Opinion
June 4, 1909.
George F. Harriman, for the appellant.
Pierre M. Brown [ David McClure and Albert W. Brown with him on the brief], for the respondents.
It is not disputed that the plaintiff gave sufficient notice of the exercise of its option to purchase the property, but judgment went against it below on the ground that it tendered the purchase price to the administrator instead of to the heirs. The contract was that it should make the tender to the lessor "or his legal representative", and it was held below that this meant the heirs and not the administrator. This construction seems to have been erroneous.

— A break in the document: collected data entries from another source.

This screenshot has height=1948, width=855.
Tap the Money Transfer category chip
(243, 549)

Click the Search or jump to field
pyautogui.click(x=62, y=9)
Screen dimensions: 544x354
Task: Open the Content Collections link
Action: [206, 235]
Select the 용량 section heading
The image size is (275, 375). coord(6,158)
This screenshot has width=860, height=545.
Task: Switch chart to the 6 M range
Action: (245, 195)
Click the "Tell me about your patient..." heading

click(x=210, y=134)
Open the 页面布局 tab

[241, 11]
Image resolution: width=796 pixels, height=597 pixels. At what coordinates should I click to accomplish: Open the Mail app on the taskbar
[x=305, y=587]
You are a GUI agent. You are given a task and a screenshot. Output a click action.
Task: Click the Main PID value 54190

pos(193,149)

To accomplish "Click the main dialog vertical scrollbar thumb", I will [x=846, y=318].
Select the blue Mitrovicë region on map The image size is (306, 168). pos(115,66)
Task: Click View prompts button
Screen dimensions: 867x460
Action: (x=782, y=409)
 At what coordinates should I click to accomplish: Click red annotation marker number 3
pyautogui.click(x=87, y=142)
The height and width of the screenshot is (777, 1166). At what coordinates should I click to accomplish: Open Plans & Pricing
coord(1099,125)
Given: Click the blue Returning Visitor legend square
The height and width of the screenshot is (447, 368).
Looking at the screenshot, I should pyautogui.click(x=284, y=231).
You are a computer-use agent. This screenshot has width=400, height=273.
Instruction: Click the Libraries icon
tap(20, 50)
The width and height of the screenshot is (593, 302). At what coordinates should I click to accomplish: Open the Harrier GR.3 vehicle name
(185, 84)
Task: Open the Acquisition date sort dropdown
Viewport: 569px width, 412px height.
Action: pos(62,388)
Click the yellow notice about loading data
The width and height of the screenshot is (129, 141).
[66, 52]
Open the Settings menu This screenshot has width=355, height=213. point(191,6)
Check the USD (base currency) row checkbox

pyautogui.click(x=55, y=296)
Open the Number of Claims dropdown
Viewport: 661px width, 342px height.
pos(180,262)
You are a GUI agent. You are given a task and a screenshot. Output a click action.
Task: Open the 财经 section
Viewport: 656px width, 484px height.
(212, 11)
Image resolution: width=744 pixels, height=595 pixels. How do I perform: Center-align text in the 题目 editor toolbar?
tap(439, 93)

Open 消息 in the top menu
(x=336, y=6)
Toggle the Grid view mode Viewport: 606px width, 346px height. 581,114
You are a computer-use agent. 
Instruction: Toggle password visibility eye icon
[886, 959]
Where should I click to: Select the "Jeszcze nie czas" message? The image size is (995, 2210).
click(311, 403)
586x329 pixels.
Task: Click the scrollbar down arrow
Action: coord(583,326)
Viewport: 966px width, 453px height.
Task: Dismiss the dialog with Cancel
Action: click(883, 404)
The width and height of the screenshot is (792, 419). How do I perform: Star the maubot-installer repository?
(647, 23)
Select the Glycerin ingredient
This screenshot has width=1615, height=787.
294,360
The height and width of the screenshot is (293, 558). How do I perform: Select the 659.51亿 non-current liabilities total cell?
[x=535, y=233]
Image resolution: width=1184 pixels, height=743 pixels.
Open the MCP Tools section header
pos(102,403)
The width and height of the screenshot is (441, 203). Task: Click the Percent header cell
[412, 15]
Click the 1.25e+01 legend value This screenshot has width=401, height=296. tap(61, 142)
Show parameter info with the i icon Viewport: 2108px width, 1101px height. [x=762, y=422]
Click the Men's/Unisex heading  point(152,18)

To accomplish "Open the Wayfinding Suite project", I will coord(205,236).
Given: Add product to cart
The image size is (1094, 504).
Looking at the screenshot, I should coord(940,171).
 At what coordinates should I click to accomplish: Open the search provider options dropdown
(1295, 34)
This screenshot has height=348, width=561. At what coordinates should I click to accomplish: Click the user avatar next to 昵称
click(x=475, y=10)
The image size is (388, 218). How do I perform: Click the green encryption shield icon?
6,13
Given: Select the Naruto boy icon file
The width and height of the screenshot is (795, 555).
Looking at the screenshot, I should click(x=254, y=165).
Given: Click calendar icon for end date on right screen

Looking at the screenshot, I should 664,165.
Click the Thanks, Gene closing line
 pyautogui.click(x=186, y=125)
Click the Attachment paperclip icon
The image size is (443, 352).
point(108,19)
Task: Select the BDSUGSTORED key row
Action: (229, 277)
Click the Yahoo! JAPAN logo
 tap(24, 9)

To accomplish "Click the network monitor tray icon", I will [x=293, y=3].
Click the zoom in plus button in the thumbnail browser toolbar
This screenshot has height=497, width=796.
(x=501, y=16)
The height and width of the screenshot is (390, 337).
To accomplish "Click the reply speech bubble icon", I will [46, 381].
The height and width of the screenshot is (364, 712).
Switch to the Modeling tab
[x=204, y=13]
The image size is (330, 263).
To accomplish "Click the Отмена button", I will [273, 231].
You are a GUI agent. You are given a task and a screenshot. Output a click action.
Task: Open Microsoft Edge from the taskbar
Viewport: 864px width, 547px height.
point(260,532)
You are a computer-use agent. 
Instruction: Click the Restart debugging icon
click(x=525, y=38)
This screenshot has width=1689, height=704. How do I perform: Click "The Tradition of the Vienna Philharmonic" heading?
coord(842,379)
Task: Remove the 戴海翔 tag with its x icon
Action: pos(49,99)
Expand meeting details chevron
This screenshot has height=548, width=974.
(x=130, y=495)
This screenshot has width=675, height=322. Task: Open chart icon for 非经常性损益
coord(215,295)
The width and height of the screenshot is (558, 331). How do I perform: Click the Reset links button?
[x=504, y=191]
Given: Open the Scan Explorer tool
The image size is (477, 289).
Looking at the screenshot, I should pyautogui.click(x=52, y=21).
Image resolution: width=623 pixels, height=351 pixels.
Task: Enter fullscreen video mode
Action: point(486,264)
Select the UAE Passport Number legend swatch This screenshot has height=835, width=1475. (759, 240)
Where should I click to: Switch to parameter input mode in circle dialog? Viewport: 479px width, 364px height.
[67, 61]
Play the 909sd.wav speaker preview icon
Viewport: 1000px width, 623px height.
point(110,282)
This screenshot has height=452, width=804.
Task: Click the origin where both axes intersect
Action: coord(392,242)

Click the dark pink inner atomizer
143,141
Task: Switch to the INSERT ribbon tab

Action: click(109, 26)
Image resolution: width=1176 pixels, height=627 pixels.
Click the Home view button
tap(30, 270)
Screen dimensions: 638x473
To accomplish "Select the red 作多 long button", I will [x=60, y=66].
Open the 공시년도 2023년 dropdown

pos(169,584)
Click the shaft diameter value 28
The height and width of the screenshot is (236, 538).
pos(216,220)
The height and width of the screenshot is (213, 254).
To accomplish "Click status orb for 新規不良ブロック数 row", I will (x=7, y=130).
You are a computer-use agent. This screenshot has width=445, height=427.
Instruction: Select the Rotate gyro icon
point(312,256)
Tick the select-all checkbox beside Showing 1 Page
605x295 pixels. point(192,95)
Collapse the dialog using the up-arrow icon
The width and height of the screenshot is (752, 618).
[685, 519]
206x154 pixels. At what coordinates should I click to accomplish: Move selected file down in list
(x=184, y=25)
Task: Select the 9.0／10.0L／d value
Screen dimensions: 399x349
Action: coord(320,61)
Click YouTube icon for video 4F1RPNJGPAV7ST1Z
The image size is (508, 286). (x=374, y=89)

The contract could not have contemplated that the money should be tendered to the heirs for the obvious reason that they would not be entitled to it, but that on the contrary it would be payable to the administrator. It certainly was not meant that there should be a tender of the money to persons not entitled to it and who could not receive it. The law will not presume an absurd intention as against a reasonable and obvious one. And that the administrator comes within the phrase "legal representative" is not to be disputed. The case is the very same as it would be if the phrase "or his legal representative" were not in the contract. The question would be then as now who is entitled to receive the money, the vendor being dead, for the tender of the money must be made to the person entitled to receive it. If we had to deal with a contract of sale, simpliciter, no one would dispute that there was an equitable conversion of the realty into personality by such contract, and that the administrator would be the only person entitled to receive the purchase money, for such is the settled rule in this state ( Potter v. Ellice, 48 N.Y. 321; McCarty v. Myers, 5 Hun, 83). The contention is that the rule does not apply to this case because of the option. The contrary is fully established in other jurisdictions, and is the general rule, although the point has not arisen in this state ( Lawes v. Bennet, 1 Cox Ch. 167; Matter of Isaacs, L.R. 3 Ch. Div. [1894] 506; Kerr v. Day, 14 Penn. St. 112; Keep v. Miller, 42 N.J. Eq. 100; Newport Water Works v. Sisson, 18 R.I. 411; Tiffany's Modern Law of Real Prop. 266; Pomeroy's Eq. Jur. § 1163; Sugden on Vendors [8th Am. ed.], *187, 188; Lewin on Trusts [8th ed.], 952; Waterman on Spec. Perf. § 200). It would seem that the rule should not be changed in this state.
The judgment should be reversed.
HIRSCHBERG, P.J., RICH and MILLER, JJ., concurred.
Judgment reversed and new trial granted, costs to abide the final award of costs.